**ACTIVITY:** Start at the line with "Task: Open Push Rule Settings menu item" in the records below, stop at the line with "This screenshot has height=804, width=1430.", and return every line in that span exactly, the two end lines included.

**Stored records:**
....

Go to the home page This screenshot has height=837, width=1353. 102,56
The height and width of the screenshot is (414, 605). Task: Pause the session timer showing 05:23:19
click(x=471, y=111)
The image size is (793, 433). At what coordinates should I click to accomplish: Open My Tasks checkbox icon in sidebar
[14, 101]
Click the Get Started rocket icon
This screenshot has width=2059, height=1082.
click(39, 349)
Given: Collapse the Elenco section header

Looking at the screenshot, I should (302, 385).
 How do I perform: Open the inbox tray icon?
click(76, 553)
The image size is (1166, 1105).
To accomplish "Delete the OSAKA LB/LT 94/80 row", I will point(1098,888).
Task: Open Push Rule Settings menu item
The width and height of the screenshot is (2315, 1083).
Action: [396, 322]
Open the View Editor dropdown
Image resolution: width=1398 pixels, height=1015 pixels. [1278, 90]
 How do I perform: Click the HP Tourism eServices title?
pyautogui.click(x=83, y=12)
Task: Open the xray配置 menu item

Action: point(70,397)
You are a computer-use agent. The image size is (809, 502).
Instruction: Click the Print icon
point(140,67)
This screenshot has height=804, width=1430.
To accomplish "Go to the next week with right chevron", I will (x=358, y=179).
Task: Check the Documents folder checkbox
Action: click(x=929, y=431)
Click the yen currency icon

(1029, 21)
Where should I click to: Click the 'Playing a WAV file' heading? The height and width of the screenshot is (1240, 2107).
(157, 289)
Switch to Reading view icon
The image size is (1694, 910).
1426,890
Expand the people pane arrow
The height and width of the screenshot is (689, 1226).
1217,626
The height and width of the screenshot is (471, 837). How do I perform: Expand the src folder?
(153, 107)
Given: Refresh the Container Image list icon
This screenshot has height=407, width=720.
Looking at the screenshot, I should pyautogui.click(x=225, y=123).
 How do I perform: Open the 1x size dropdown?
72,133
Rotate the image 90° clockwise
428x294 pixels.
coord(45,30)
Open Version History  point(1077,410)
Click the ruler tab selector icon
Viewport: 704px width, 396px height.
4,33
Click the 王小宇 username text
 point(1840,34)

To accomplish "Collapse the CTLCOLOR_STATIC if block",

....

**TASK ANSWER:**
Task: Open Push Rule Settings menu item
The width and height of the screenshot is (2315, 1083).
Action: [396, 322]
Open the View Editor dropdown
Image resolution: width=1398 pixels, height=1015 pixels. [1278, 90]
 How do I perform: Click the HP Tourism eServices title?
pyautogui.click(x=83, y=12)
Task: Open the xray配置 menu item

Action: point(70,397)
You are a computer-use agent. The image size is (809, 502).
Instruction: Click the Print icon
point(140,67)
This screenshot has height=804, width=1430.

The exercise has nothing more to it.